Jakarta, Gatra.com - Komisi III DPR mempertanyakan kasus korupsi Mantan Direktur Utama PT Pelindo II, Richard Joost Lino (RJ Lino) yang terkatung-katung sejak 2015 lalu. DPR menduga terkatungnya kasus itu karena KPK kekurangan alat bukti untuk menahan RJ Lino meski orang itu sudah ditetapkan sebagai tersangka. Pimpinan KPK, Laode Muhammad Syarif membantah pandangan DPR itu. Ia menegaskan, KPK sudah mengantongi alat bukti kasus RJ Lino.
"Pimpinan sebelumnya sudah menetapkan Pak RJ Lino itu belum ada dua alat bukti? Saya katakan sudah ada. Tetapi ketika Jaksa mau masuk ke pengadilan dia harus menghitung secara pasti berapa yang paling eksak kerugian negaranya, disitulah kita minta BPKP (Badan Pengawasan Keuangan dan Pembangunan)," kata dia saat Rapat Dengar Pendapat (RDP) bersama komisi III DPR di Gedung DPR, Senayan, Rabu (27/11).
Namun masalahnya, BPKP dan juga Badan Pemeriksa Keuangan (BPK) baru mau menghitung keruguan negara ketika sudah ditentukan ada perbuatan melawan hukum. Laode menyebut, selama hampir dua tahun sejak Lino ditetapkan sebagai tersangka, BPKP enggan menghitungnya.

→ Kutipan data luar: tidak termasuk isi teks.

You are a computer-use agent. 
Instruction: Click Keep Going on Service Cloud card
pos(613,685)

"Saya kurang tahu apa yang terjadi. Setelah kita masuk, kita putuskan, kita pindahkan ke BPK. Setelah kita pindah ke BPK, ini ada Pak Panca nih, sampai hampir bertahun-tahun di sana. Tapi selalu hanya untuk menghitung," jelasnya.

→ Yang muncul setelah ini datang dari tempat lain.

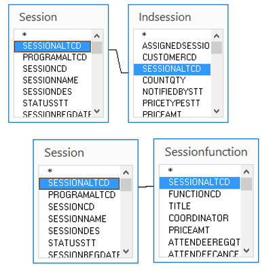275x272 pixels.
Task: Choose NOTIFIEDBYSTT in the Indsession list
Action: click(172, 92)
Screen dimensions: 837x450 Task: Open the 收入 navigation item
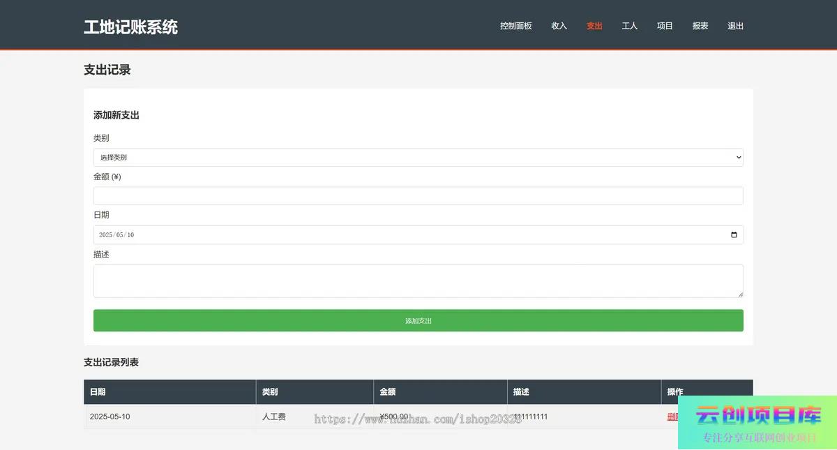click(559, 26)
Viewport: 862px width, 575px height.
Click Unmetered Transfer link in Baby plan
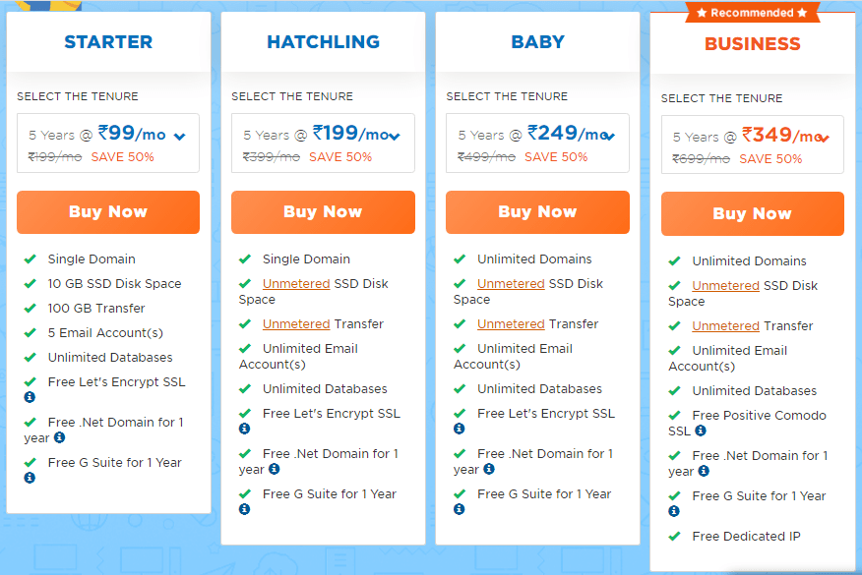click(511, 324)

Laode pun membeberkan alasan mengapa penghitungan kerugian di BPK pun mangkrak. Pertama, karena tidak adanya harga pembanding barang yang dikorupsikan. "Karena dokumen dari Chna tidak ada. Betul. Waktu itu saya dengan Pak Agus sudah di Beijing mau minta itu di-cancel pertemuannya," terang dia.
Kedua, Laode blak-blakan bahwa otoritas China tidak kooperatif. Akhirnya, KPK pun minta ahli untuk menghitung komponen dan membandingkannya dengan harga di pasaran. "Itu pun setelah kita guide pak, kita guide. Jadi jangan anggap KPK itu tidak melakukan upaya maksimum. Bahkan ada satu tim forensik kami pergi, pretelin itu semuanya ke tempat lain. Akhirnya kami mendapat ahli," tegas dia.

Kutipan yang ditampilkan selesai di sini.